Input data:
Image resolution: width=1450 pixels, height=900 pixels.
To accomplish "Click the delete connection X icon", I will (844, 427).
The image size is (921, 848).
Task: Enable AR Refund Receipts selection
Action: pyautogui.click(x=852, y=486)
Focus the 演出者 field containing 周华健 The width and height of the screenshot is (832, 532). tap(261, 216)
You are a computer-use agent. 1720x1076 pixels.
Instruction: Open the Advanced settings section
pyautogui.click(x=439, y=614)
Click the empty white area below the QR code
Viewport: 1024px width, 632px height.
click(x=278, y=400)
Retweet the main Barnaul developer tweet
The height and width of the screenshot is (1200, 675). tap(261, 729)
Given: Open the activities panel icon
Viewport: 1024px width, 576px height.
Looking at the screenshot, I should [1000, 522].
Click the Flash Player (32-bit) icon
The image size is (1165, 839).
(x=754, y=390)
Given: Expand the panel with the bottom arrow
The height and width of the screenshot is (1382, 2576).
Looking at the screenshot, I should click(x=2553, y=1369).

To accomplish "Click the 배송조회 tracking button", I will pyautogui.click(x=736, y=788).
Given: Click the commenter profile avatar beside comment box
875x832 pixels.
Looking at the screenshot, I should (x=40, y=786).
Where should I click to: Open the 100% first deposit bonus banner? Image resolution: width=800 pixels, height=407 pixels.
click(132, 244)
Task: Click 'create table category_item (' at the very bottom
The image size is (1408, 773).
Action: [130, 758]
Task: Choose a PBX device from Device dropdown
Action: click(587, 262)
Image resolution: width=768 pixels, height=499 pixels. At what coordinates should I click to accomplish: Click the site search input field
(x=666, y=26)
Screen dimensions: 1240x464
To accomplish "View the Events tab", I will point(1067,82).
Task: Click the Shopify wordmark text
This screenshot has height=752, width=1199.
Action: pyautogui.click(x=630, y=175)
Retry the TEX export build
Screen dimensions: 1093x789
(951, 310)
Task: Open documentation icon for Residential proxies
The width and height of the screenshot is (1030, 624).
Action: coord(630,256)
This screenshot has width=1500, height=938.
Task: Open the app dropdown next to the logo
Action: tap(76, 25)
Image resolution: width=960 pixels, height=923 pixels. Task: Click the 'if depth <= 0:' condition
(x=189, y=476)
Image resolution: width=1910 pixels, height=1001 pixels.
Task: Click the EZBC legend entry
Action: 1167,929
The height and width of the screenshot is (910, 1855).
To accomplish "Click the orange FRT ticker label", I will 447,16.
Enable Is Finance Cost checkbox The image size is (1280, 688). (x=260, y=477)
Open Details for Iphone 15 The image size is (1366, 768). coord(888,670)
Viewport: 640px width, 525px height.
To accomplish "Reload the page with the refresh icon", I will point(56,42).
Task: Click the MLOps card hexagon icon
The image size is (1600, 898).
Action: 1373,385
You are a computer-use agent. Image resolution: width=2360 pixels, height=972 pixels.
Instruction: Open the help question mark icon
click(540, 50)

Your goal: All entries are to be reproduced verbatim, with none omitted.

Result for this task:
Image resolution: width=1450 pixels, height=900 pixels.
To accomplish "Click the delete connection X icon", I will (844, 427).
The image size is (921, 848).
Task: Enable AR Refund Receipts selection
Action: pyautogui.click(x=852, y=486)
Focus the 演出者 field containing 周华健 The width and height of the screenshot is (832, 532). tap(261, 216)
You are a computer-use agent. 1720x1076 pixels.
Instruction: Open the Advanced settings section
pyautogui.click(x=439, y=614)
Click the empty white area below the QR code
Viewport: 1024px width, 632px height.
click(x=278, y=400)
Retweet the main Barnaul developer tweet
The height and width of the screenshot is (1200, 675). tap(261, 729)
Given: Open the activities panel icon
Viewport: 1024px width, 576px height.
Looking at the screenshot, I should [1000, 522].
Click the Flash Player (32-bit) icon
The image size is (1165, 839).
(x=754, y=390)
Given: Expand the panel with the bottom arrow
The height and width of the screenshot is (1382, 2576).
Looking at the screenshot, I should click(x=2553, y=1369).

To accomplish "Click the 배송조회 tracking button", I will pyautogui.click(x=736, y=788).
Given: Click the commenter profile avatar beside comment box
875x832 pixels.
Looking at the screenshot, I should (x=40, y=786).
Where should I click to: Open the 100% first deposit bonus banner? Image resolution: width=800 pixels, height=407 pixels.
click(132, 244)
Task: Click 'create table category_item (' at the very bottom
The image size is (1408, 773).
Action: [130, 758]
Task: Choose a PBX device from Device dropdown
Action: click(587, 262)
Image resolution: width=768 pixels, height=499 pixels. At what coordinates should I click to accomplish: Click the site search input field
(x=666, y=26)
Screen dimensions: 1240x464
To accomplish "View the Events tab", I will point(1067,82).
Task: Click the Shopify wordmark text
This screenshot has height=752, width=1199.
Action: pyautogui.click(x=630, y=175)
Retry the TEX export build
Screen dimensions: 1093x789
(951, 310)
Task: Open documentation icon for Residential proxies
The width and height of the screenshot is (1030, 624).
Action: coord(630,256)
This screenshot has width=1500, height=938.
Task: Open the app dropdown next to the logo
Action: tap(76, 25)
Image resolution: width=960 pixels, height=923 pixels. Task: Click the 'if depth <= 0:' condition
(x=189, y=476)
Image resolution: width=1910 pixels, height=1001 pixels.
Task: Click the EZBC legend entry
Action: 1167,929
The height and width of the screenshot is (910, 1855).
To accomplish "Click the orange FRT ticker label", I will 447,16.
Enable Is Finance Cost checkbox The image size is (1280, 688). (x=260, y=477)
Open Details for Iphone 15 The image size is (1366, 768). coord(888,670)
Viewport: 640px width, 525px height.
To accomplish "Reload the page with the refresh icon", I will point(56,42).
Task: Click the MLOps card hexagon icon
The image size is (1600, 898).
Action: 1373,385
You are a computer-use agent. Image resolution: width=2360 pixels, height=972 pixels.
Instruction: Open the help question mark icon
click(540, 50)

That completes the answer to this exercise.